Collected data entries
Content starts
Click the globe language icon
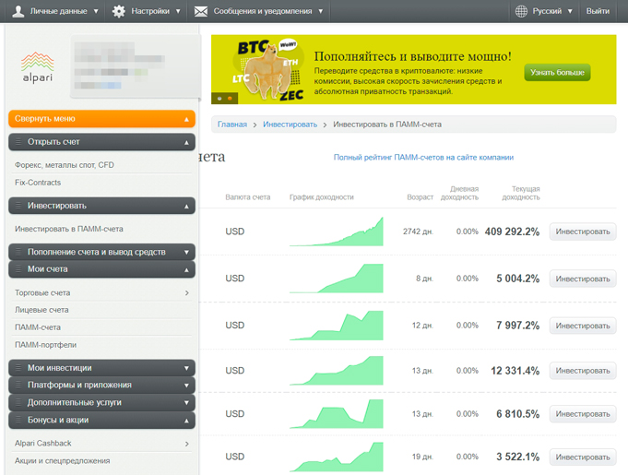628x475 pixels. 521,11
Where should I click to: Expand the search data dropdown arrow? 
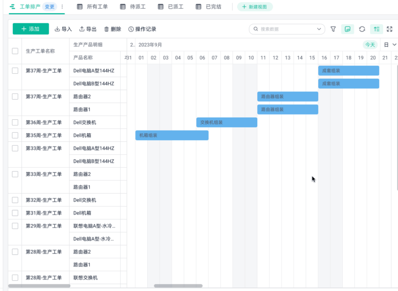pos(319,29)
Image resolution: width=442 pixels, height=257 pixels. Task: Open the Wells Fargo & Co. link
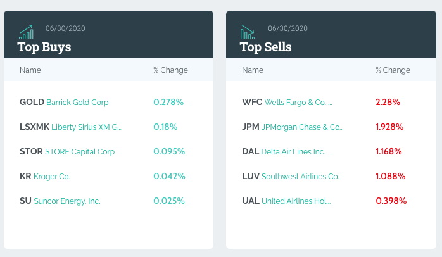[298, 103]
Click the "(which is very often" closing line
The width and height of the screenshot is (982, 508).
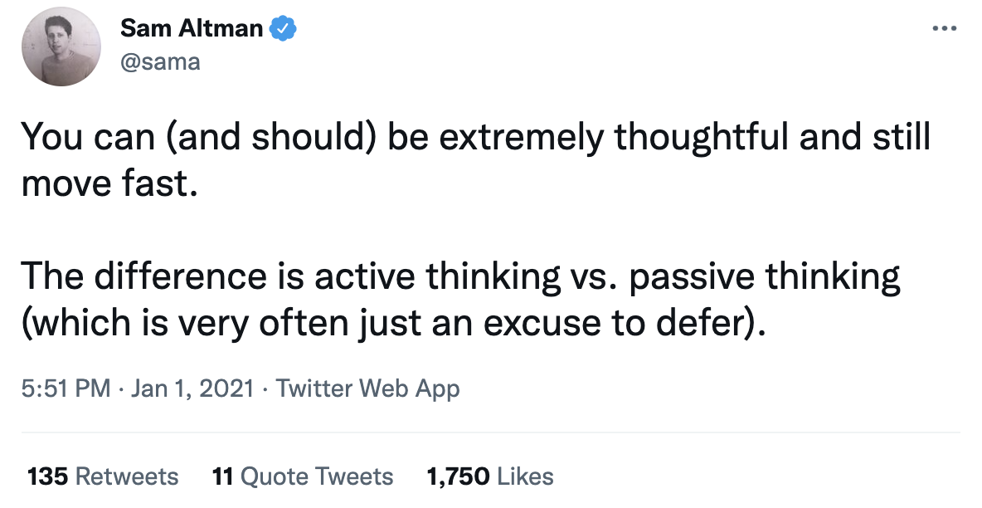pyautogui.click(x=393, y=323)
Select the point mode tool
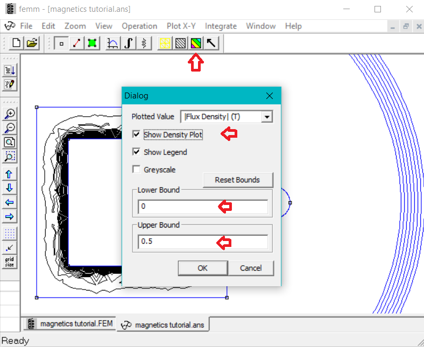The image size is (424, 347). pyautogui.click(x=61, y=44)
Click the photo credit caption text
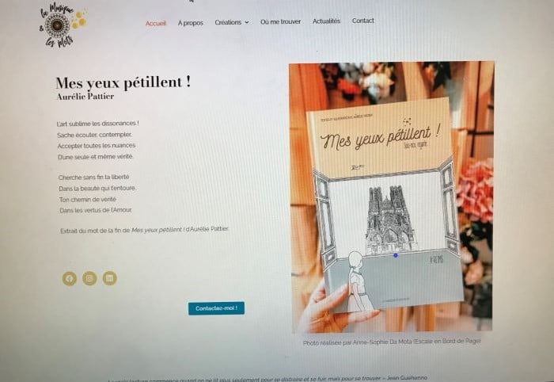Viewport: 554px width, 382px height. [x=392, y=342]
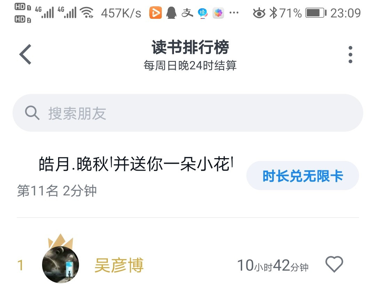The width and height of the screenshot is (373, 295).
Task: Open the 时长兑无限卡 button
Action: point(303,176)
Content ends
Your assignment:
Without the pictures, repeat every record above exactly as written.

The answer:
Click the globe language icon
628x475 pixels. 521,11
Where should I click to: Expand the search data dropdown arrow? 
pos(319,29)
Image resolution: width=442 pixels, height=257 pixels. Task: Open the Wells Fargo & Co. link
[298, 103]
Click the "(which is very often" closing line
The width and height of the screenshot is (982, 508).
pyautogui.click(x=393, y=323)
Select the point mode tool
The image size is (424, 347). pyautogui.click(x=61, y=44)
Click the photo credit caption text
Viewport: 554px width, 382px height. [x=392, y=342]
The width and height of the screenshot is (373, 295).
Task: Open the 时长兑无限卡 button
Action: point(303,176)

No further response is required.